Yarra Valley Water is also diverting 33,000 tonnes of commercial food waste from landfill annually to its energy to waste facility in Melbourne, which was commissioned in 2016 and operational by 2017.
It’s why commercial builder Total Construction has entered the waste industry. James Bolton, General Manager Renewable Energy Division, says the lines between renewable energy facilities and waste are increasingly blurring as municipal solid waste becomes a valuable resource.
“We’re no longer dealing with just transfer stations and landfills any more.
“In the past, construction companies were essentially building industrial sheds for the waste industry. Now facilities are high-tech processing plants. Specialist builders and consultants are required to ensure appropriate services and utilities are accounted for,” James says.
“There is potential to see an influx of waste infrastructure in Australia off the back of macroeconomic issues such as China’s ban on a range of plastics and limits on contamination.”

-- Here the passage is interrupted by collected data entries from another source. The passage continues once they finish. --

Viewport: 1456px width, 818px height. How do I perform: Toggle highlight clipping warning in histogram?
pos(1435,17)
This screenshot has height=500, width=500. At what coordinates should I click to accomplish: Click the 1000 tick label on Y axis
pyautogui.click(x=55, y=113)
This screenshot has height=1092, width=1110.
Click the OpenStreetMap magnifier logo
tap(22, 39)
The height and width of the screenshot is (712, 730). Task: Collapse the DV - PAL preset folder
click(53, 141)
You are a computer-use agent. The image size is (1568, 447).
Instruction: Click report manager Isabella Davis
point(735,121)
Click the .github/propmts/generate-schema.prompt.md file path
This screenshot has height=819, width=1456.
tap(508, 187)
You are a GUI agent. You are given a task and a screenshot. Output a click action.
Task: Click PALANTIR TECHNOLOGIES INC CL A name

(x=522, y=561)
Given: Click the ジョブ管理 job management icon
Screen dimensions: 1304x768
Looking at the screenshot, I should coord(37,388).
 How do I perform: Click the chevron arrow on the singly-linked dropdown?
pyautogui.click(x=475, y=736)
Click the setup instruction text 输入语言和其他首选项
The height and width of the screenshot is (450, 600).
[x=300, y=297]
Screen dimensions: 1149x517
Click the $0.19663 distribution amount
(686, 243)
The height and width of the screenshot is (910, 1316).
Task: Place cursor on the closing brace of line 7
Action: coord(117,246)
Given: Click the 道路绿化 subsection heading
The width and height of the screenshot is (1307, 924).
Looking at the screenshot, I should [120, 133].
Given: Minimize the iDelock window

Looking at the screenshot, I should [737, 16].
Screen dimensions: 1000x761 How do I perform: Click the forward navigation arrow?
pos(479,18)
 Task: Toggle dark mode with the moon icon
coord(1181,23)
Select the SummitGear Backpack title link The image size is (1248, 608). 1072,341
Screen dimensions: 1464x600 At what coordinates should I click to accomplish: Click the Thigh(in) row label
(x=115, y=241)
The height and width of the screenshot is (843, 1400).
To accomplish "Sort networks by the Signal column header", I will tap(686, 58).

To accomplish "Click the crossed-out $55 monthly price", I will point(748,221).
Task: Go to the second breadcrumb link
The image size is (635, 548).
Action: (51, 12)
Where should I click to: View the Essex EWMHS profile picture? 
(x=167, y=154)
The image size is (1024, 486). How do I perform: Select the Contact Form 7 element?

He says Total Construction is preparing for additional growth in this area over the next few years as many projects, currently undergoing stringent approvals, transition to a design, build and commissioning phase. The company is able to assist throughout all of these stages, including working on development applications and design, through to site management and building. James says Total Construction’s team draws on a wealth of knowledge in process engineering and renewable energy, which will have increasing relevance to the industry going forward.
With a background in chemical engineering and extensive experience in power generation, James’ own experience saw him work on major projects ranging from the project development of a waste to energy power plant to be located in Sydney’s Botany Bay to the construction of a district energy plant in Chippendale, part of the Central Park Development.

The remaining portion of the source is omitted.